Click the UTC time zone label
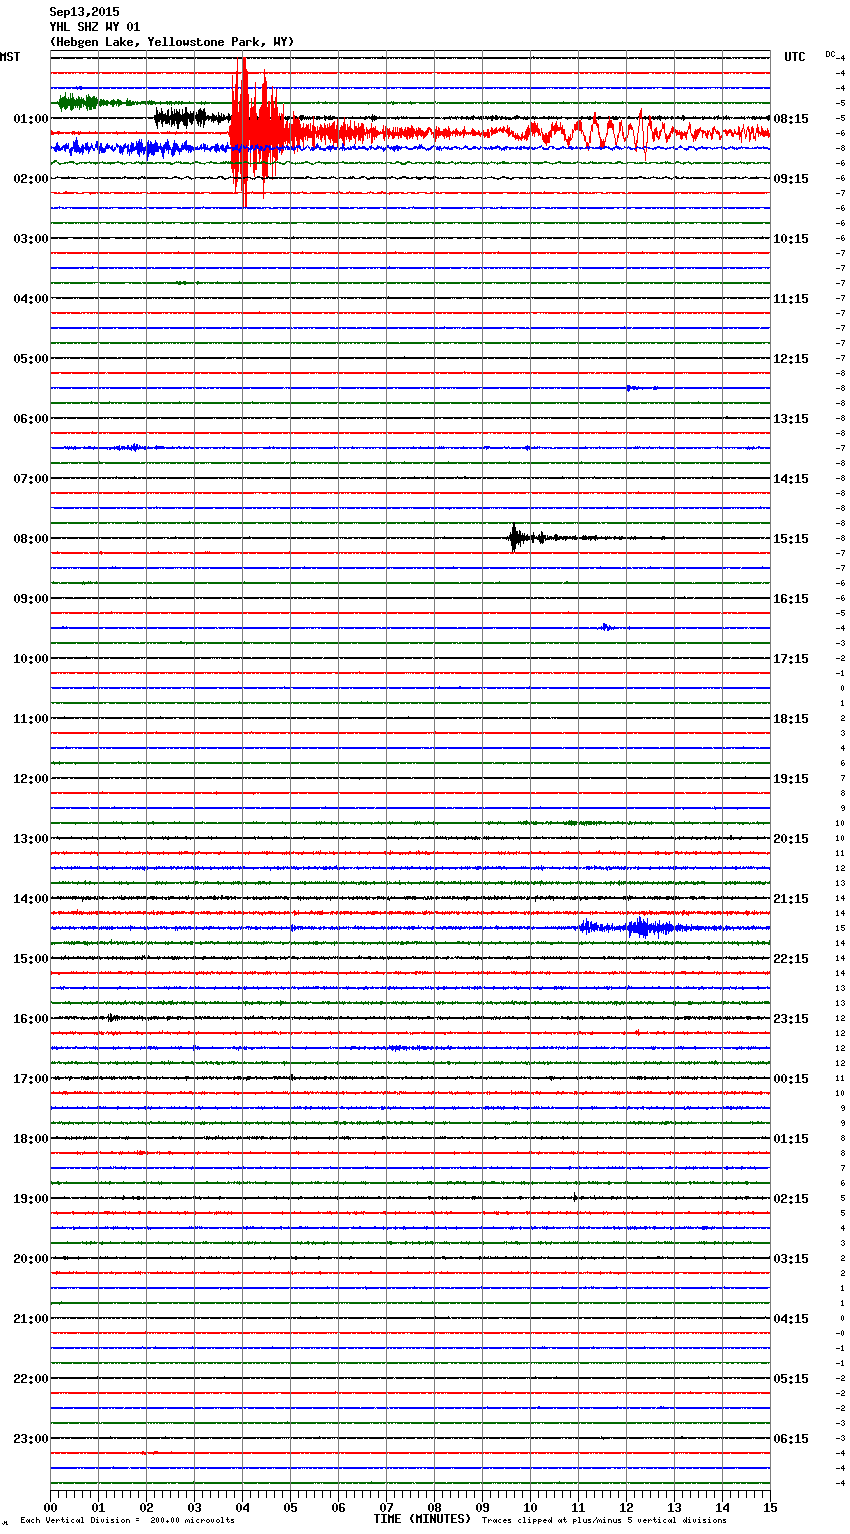This screenshot has width=850, height=1534. tap(794, 57)
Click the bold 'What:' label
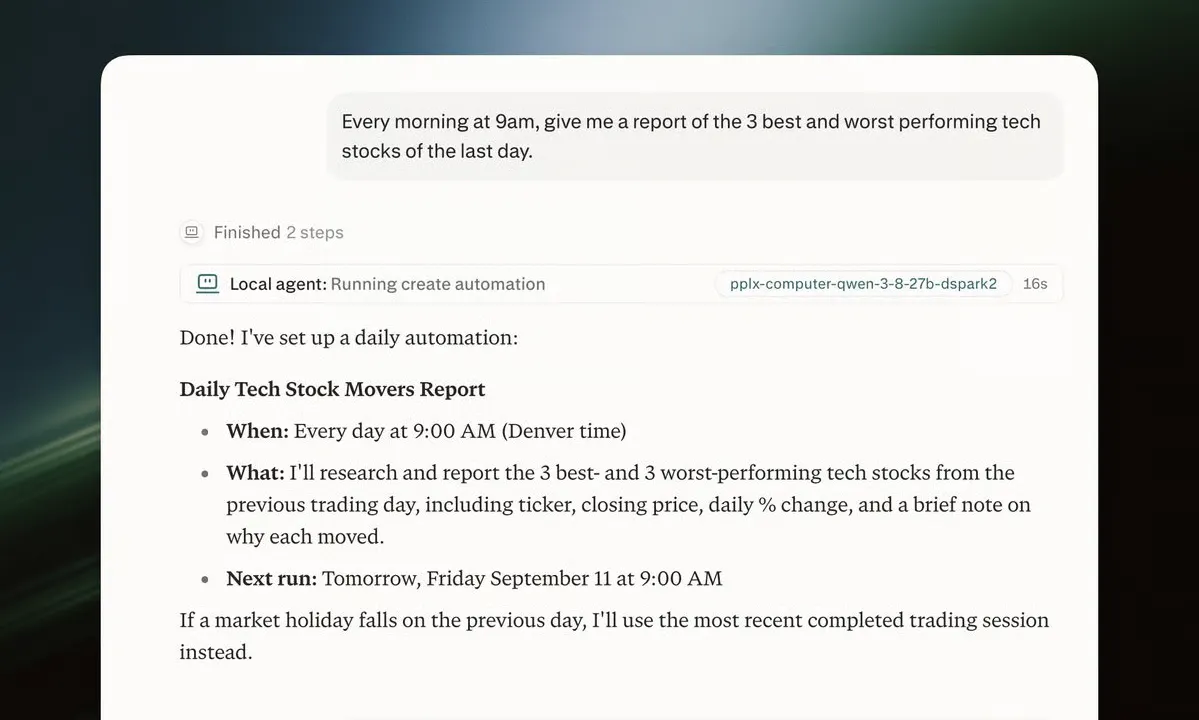The height and width of the screenshot is (720, 1199). tap(255, 473)
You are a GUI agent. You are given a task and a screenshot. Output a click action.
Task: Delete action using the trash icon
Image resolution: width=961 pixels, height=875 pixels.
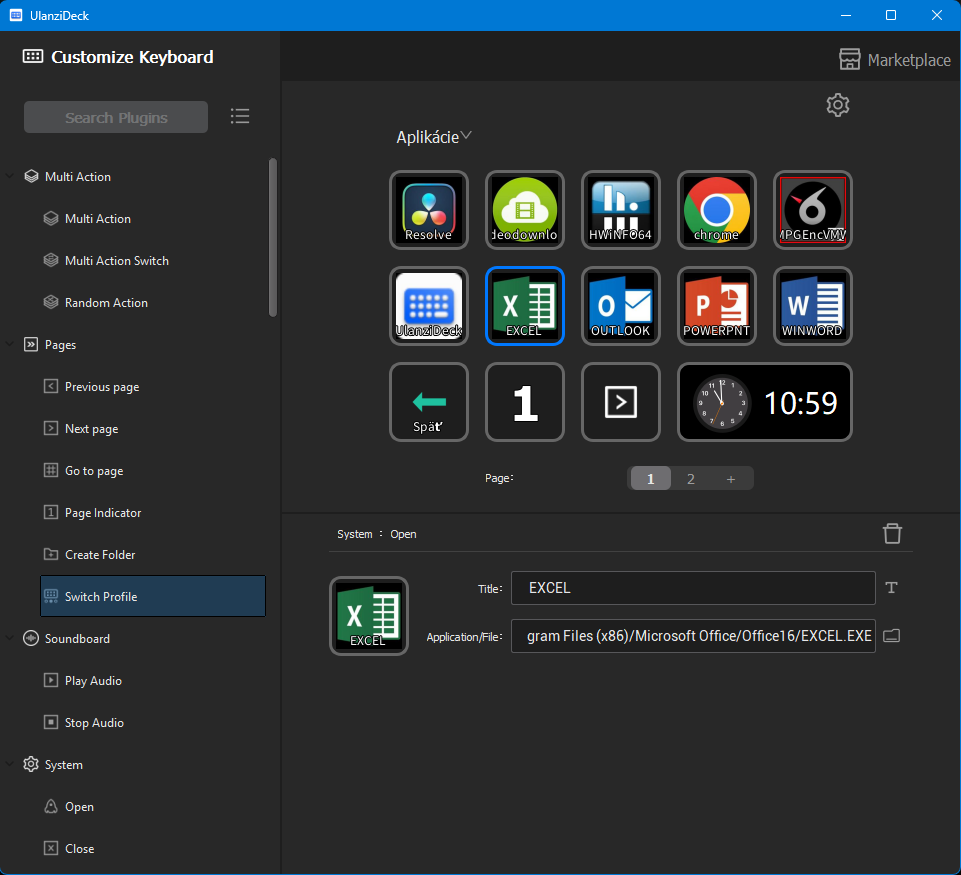point(893,534)
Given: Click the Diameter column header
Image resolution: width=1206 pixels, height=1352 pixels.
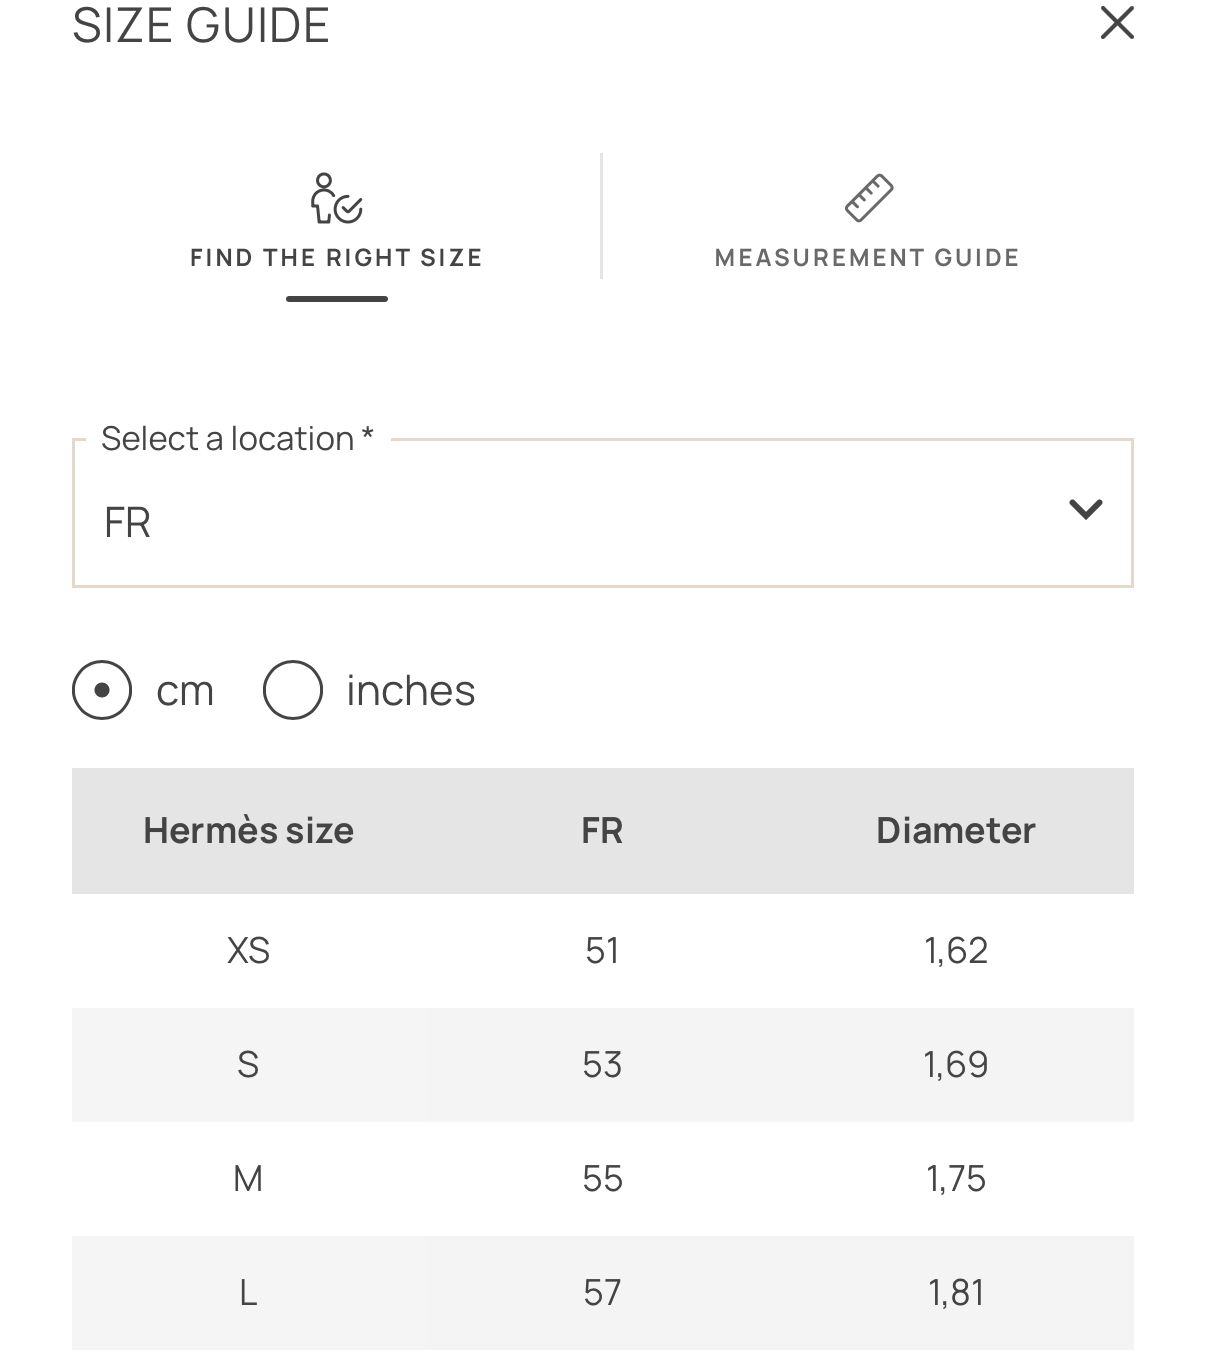Looking at the screenshot, I should tap(955, 831).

* TASK GOAL: Omit the pictures, then give every record back exactly as it stands.

* SOLUTION BELOW:
Click the UTC time zone label
This screenshot has width=850, height=1534. tap(794, 57)
Click the bold 'What:' label
The height and width of the screenshot is (720, 1199). tap(255, 473)
You are a GUI agent. You are given a task and a screenshot. Output a click action.
Task: Delete action using the trash icon
Image resolution: width=961 pixels, height=875 pixels.
point(893,534)
Given: Click the Diameter column header
Image resolution: width=1206 pixels, height=1352 pixels.
Looking at the screenshot, I should tap(955, 831).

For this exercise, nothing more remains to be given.